Instructions for the task:
Please find every line in the records below that contains the word "computer", and copy it.

Given records:

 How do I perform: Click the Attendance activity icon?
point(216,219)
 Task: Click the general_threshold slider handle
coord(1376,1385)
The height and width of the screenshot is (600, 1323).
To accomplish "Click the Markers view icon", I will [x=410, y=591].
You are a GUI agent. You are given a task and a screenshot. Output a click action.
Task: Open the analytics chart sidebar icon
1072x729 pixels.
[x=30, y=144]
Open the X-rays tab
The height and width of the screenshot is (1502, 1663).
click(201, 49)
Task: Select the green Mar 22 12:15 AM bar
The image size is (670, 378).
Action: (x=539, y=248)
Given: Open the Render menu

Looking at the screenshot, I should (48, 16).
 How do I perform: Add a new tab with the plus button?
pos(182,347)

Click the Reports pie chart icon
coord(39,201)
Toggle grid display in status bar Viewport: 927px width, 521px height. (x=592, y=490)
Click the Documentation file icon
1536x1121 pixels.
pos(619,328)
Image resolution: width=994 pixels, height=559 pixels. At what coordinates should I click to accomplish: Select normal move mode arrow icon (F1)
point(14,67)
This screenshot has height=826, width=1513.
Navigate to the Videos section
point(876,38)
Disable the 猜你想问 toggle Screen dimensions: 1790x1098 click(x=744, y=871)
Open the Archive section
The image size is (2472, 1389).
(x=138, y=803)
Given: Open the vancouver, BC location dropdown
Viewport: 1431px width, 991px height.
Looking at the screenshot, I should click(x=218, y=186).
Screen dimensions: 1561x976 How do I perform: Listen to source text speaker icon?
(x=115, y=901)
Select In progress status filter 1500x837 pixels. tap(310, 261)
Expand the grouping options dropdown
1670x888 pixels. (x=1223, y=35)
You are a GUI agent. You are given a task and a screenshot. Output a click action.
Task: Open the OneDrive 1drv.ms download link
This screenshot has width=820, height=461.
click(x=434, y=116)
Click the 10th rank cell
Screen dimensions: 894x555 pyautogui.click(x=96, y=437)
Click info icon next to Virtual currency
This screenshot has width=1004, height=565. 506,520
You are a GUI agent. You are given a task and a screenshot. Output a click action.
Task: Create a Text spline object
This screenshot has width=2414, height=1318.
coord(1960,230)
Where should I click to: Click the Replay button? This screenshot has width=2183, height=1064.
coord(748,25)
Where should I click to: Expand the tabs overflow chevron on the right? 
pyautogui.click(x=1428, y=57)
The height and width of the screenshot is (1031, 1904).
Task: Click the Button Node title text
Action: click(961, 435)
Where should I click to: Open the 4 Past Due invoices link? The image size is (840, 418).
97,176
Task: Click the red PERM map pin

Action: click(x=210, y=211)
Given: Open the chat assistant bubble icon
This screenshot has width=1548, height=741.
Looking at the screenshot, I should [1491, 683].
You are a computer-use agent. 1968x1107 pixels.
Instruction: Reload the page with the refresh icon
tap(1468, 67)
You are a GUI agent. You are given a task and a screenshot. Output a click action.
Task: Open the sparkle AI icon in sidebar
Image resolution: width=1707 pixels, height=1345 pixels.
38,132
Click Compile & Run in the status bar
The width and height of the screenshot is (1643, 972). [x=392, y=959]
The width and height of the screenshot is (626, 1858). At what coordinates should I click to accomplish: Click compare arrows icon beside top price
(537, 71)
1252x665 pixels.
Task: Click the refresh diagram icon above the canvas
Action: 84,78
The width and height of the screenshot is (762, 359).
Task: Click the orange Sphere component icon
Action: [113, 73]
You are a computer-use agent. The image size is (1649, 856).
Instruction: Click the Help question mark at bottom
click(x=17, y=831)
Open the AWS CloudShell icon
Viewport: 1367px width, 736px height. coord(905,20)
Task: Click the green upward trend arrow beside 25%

Task answer:
You are a computer-use agent. 1968x1107 pixels.
You are a computer-use agent. The image size is (1649, 856).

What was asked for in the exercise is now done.